WORK TO BE COMPLETED:
Count, in the entries below, the lines in which "click" occurs. Give the number, nothing more.

[Stored items]
━━━━━━━━
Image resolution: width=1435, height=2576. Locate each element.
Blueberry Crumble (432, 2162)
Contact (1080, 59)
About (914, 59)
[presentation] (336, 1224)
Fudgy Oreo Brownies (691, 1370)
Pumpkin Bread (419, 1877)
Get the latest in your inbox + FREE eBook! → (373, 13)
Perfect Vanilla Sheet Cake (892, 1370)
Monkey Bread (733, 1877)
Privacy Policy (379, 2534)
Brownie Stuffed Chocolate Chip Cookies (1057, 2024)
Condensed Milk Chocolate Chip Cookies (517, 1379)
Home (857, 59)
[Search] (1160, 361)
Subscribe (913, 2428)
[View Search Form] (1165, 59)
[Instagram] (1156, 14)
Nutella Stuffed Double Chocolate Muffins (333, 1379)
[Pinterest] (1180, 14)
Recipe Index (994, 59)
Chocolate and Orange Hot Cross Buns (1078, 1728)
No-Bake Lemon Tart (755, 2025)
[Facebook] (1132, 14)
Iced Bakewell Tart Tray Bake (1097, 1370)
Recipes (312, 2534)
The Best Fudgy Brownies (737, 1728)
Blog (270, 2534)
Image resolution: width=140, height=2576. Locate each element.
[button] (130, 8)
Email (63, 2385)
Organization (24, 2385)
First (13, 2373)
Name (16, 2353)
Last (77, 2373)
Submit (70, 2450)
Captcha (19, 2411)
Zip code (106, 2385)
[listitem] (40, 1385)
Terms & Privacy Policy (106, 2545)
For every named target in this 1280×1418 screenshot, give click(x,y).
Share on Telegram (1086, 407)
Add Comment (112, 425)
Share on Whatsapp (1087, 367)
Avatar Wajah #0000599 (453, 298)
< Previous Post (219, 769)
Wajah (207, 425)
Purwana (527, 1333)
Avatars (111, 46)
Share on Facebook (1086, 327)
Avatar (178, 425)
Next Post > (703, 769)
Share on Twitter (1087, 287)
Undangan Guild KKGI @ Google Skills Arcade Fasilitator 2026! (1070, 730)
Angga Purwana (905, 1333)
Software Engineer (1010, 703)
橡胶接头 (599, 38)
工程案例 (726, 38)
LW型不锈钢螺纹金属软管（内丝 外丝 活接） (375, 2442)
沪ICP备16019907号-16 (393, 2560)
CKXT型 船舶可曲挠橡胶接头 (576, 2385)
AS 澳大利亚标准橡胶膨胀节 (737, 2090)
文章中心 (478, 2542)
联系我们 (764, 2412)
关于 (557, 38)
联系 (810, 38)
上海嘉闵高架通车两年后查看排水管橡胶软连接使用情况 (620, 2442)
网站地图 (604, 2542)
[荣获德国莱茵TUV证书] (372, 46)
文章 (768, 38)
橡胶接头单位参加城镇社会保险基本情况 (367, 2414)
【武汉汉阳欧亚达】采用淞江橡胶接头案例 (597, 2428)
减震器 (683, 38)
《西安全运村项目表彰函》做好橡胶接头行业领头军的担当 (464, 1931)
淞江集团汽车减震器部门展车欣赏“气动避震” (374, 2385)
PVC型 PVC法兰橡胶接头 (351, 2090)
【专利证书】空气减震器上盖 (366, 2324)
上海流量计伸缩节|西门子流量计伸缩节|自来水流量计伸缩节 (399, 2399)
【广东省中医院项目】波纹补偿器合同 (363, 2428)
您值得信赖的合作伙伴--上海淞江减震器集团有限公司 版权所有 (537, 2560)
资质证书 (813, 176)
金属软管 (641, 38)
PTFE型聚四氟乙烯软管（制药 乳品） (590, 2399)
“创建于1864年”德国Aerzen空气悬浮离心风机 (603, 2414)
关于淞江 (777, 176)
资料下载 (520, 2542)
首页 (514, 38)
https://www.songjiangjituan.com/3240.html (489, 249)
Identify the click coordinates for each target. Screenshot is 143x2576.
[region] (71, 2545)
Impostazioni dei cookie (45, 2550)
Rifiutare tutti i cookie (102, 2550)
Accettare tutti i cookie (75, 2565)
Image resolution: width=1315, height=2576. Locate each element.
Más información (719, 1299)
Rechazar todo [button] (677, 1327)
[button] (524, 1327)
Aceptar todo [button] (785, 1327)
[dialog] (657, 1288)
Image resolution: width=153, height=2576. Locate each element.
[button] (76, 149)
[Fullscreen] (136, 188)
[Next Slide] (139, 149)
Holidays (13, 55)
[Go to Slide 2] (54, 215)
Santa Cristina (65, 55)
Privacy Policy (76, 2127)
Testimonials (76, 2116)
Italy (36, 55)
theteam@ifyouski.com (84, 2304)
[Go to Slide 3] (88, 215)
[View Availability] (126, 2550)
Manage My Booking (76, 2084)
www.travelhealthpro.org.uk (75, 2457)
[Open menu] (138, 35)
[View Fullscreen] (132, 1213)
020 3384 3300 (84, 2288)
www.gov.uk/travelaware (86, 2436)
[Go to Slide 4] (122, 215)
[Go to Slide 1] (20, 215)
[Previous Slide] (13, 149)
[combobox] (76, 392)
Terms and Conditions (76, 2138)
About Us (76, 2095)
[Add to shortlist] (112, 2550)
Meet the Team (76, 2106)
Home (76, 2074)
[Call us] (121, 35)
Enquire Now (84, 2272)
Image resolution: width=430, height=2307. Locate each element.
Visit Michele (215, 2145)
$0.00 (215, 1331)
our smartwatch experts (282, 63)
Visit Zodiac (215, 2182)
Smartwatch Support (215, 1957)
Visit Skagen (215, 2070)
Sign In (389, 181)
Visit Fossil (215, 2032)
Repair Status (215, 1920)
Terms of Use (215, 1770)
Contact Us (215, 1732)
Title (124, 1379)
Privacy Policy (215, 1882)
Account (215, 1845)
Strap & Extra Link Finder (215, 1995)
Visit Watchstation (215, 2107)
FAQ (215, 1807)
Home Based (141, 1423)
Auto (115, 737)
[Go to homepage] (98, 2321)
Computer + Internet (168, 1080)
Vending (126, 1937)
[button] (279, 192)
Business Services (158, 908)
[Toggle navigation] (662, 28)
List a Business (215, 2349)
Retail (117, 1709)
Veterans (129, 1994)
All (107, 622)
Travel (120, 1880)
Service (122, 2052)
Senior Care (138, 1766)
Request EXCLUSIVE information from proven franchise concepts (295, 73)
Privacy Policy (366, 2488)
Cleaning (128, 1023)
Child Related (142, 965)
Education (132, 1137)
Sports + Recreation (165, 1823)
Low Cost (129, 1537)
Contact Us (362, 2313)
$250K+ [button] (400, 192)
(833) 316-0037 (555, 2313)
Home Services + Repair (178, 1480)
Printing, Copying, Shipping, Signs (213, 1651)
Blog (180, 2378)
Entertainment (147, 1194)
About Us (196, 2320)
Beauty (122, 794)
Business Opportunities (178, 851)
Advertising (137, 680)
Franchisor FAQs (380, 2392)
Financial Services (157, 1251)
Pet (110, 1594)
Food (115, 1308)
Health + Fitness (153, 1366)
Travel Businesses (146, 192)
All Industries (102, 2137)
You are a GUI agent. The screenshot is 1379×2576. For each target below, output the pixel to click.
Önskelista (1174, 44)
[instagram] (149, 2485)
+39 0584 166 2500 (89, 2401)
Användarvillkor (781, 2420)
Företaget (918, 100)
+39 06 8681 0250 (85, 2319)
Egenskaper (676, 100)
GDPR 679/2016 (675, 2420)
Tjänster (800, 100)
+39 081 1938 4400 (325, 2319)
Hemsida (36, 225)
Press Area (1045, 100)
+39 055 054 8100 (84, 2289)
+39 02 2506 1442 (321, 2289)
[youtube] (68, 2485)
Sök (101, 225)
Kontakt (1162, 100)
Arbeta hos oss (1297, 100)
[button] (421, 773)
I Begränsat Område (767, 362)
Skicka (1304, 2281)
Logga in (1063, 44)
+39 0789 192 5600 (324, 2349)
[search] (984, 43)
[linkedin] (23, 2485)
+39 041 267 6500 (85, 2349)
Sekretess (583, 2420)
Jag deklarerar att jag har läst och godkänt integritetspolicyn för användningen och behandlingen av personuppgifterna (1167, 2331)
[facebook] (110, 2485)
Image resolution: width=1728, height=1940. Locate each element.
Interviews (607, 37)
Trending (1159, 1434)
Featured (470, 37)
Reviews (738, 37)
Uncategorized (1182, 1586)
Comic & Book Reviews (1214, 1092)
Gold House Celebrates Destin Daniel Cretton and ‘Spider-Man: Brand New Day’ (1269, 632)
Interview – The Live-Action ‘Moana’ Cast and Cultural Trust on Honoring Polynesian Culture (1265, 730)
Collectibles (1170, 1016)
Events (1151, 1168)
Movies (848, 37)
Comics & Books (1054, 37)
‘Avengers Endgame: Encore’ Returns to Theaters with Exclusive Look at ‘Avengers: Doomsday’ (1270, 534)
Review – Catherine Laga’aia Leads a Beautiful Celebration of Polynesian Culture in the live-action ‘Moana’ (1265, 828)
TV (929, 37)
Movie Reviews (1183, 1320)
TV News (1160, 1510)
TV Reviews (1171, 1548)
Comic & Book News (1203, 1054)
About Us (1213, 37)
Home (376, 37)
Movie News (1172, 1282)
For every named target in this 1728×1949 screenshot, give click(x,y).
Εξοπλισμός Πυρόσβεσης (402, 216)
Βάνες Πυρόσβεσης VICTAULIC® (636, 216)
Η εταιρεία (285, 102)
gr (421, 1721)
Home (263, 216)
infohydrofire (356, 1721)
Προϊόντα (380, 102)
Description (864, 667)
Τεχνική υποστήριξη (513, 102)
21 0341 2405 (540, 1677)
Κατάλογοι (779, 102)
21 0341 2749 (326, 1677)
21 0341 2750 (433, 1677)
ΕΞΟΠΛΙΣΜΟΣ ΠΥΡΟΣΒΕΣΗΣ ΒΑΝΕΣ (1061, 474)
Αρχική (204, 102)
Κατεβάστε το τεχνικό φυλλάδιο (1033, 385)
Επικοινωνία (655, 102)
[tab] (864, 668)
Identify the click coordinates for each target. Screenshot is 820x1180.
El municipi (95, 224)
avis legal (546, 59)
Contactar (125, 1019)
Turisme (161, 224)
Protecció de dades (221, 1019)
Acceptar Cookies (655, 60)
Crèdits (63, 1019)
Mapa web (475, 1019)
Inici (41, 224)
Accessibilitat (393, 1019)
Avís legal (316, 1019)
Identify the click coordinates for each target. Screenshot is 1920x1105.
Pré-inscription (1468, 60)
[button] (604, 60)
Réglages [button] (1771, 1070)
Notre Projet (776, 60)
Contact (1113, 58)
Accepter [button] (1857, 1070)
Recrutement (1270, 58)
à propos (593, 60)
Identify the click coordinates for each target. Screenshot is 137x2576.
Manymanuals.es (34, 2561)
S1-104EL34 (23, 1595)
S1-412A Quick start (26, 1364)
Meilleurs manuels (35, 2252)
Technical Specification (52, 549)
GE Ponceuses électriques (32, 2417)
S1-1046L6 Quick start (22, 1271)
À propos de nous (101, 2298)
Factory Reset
━━━━━━━━
RESPONSE:
7